This exercise asks for the entries to be repeated exactly, without their images.

:: Screenshot grounding data ::
↓↓↓

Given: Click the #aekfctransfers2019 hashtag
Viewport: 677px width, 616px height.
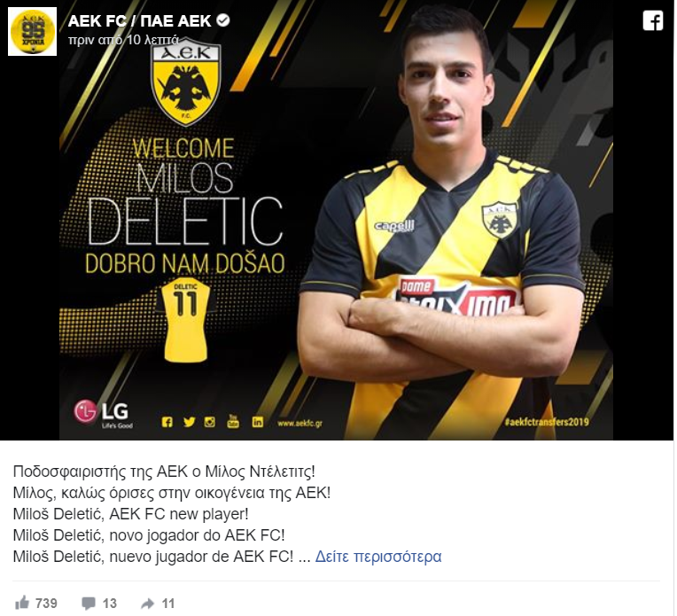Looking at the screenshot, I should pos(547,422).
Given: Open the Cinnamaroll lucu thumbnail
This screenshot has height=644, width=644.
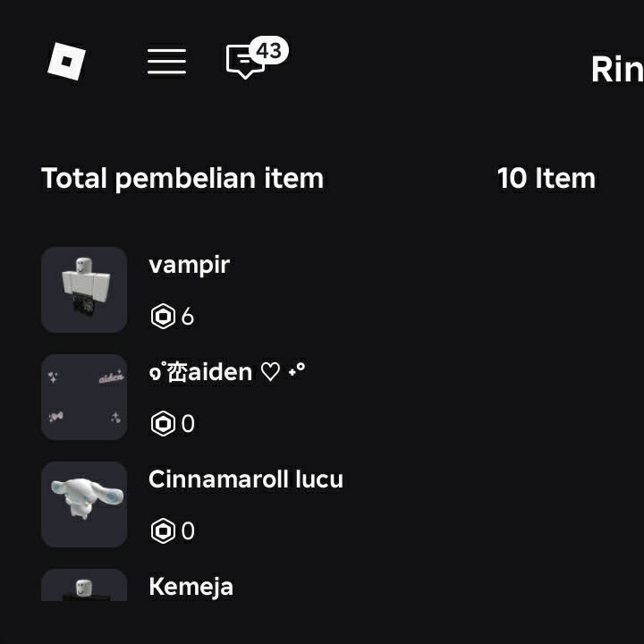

↑↑↑

:: Output of the exercise ::
Given: Click the #aekfctransfers2019 hashtag
Viewport: 677px width, 616px height.
Looking at the screenshot, I should pos(547,422).
Given: Open the Cinnamaroll lucu thumbnail
This screenshot has height=644, width=644.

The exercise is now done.